==== Given data
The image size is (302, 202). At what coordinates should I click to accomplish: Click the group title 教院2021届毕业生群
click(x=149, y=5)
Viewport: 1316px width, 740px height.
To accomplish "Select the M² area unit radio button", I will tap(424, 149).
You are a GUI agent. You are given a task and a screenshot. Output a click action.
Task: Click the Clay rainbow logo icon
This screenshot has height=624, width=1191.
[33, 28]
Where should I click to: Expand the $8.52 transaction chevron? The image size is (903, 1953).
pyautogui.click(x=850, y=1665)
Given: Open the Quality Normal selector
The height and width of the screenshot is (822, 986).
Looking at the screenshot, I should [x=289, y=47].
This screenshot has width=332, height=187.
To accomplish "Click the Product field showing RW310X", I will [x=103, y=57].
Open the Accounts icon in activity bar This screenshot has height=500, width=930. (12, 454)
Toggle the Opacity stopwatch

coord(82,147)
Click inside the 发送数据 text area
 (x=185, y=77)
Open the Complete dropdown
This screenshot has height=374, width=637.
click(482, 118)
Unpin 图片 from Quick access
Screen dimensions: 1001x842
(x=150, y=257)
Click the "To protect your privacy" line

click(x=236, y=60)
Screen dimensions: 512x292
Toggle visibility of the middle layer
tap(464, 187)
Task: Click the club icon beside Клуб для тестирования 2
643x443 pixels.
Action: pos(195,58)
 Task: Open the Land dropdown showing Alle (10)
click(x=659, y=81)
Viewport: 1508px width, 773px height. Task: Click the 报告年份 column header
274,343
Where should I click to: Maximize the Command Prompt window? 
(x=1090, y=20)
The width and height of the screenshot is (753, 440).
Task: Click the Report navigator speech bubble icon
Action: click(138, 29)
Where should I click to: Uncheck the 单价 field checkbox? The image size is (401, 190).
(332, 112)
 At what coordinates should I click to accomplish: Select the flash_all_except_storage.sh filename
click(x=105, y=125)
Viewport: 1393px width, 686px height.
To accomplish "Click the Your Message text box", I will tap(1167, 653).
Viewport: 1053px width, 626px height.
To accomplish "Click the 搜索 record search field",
========
What you have to do
Out of the material above, output word for word the line with "Click inside the 发送数据 text area", the line with "Task: Click the club", and all lines between them, with nothing else.

The answer
Click inside the 发送数据 text area
 (x=185, y=77)
Open the Complete dropdown
This screenshot has height=374, width=637.
click(482, 118)
Unpin 图片 from Quick access
Screen dimensions: 1001x842
(x=150, y=257)
Click the "To protect your privacy" line

click(x=236, y=60)
Screen dimensions: 512x292
Toggle visibility of the middle layer
tap(464, 187)
Task: Click the club icon beside Клуб для тестирования 2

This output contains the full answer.